Publié le 22 Fév 2022

« L’importance de la coopération dans l’histoire du vivant est en soit une « leçon » », selon Jean-Baptiste ANDRE, chercheur au CNRS et spécialiste en biologie de l’évolution

Quelles sont les origines et les formes de coopération en biologie ?

Les organismes vivants sont le produit d’un mécanisme compétitif : la sélection naturelle. A priori on ne devrait donc observer en biologie que des organismes en lutte les uns contre les autres. Pourtant on y observe aussi beaucoup de coopération. Trois grands mécanismes permettent de résoudre ce paradoxe apparent.

Jean-Baptiste ANDRE, chercheur au CNRS et spécialiste en biologie de l’évolution

Un gène facteur d’altruisme peut conduire à aider des proches parents, parce qu’ils portent eux-mêmes ce gène, c’est le principe de la sélection de parentèle. Ce phénomène explique l’importance particulière des relations familiales dans le vivant (y-compris l’espèce Humaine), et notamment dans certaines espèces « eusociales » qui coopèrent intensément entre sœurs (fourmis, abeilles, etc.).

Par ailleurs, on néglige souvent le fait que les organismes vivants ont des intérêts communs les uns avec les autres, au moins autant que des intérêts opposés. Autrement dit, on peut s’entraider simplement parce qu’on est « tous dans le même bateau ». La coopération par intérêt commun est à l’origine de nombreuses symbioses. Par exemple, certaines espèces coopèrent entre elles parce qu’elles sont naturellement « complémentaires », se nourrissant des parasites portés par d’autres (poissons nettoyeurs), ou de leurs déchets (plantes-mycorhizes).

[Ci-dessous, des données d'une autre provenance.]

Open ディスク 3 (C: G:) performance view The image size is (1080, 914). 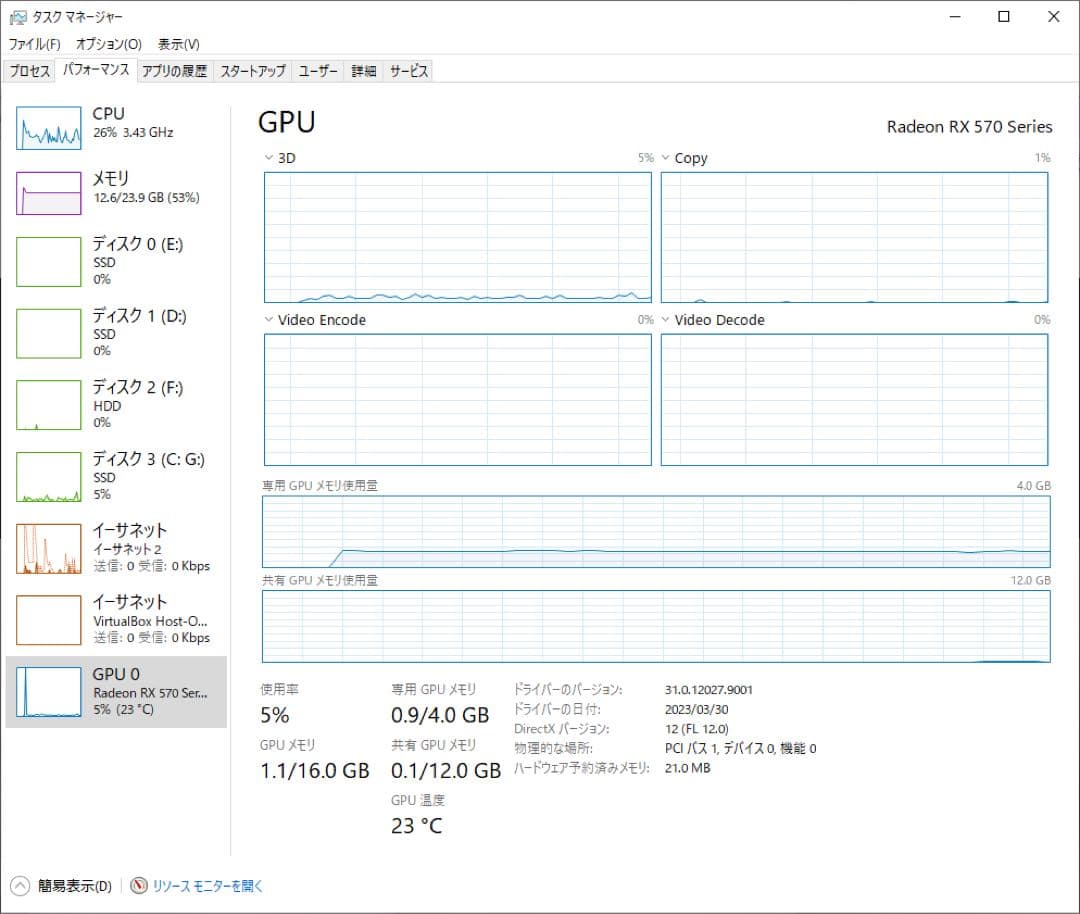coord(115,476)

La coopération peut aussi être avantageuse si elle constitue un échange mutuel. C’est le principe de la ciprocité. On en trouve des exemples chez plusieurs espèces (impalas, chauve-souris vampires, etc.), et en particulier chez l’espèce humaine. Ce mécanisme a conduit à l’évolution d’une psychologie morale par laquelle nous établissons des contrats implicites les uns avec les autres. Cela explique que nous soyons parfois indignés moralement sans raison « rationnelle », parce que nous ressentons qu’un contrat implicite a été violé. Cela permet aussi aux échanges économiques de fonctionner malgré l’incomplétude des contrats légaux parce que nous les « complétons » par des contrats moraux.

Quelles leçons pouvons-nous tirer de la nature en termes de coopération ?

L’importance de la coopération dans l’histoire du vivant est en soit une « leçon ». La socialité des fourmis par exemple avec sa division du travail entre reines, ouvrières, soldats, etc. a permis à ce groupe d’espèce de devenir l’un des plus abondants de tous les insectes. La coopération réciproque chez l’Homme a sans doute aussi joué un rôle déterminant dans notre capacité à survivre et à prospérer dans la quasi-totalité des écosystèmes. Plus fondamentalement, les premiers génomes se sont formés par association entre gènes complémentaires et les premiers organismes de grande taille par association entre cellules. La coopération, par les gains d’efficacité qu’elle permet, est donc à l’origine de toutes les grandes transitions de l’histoire de la vie.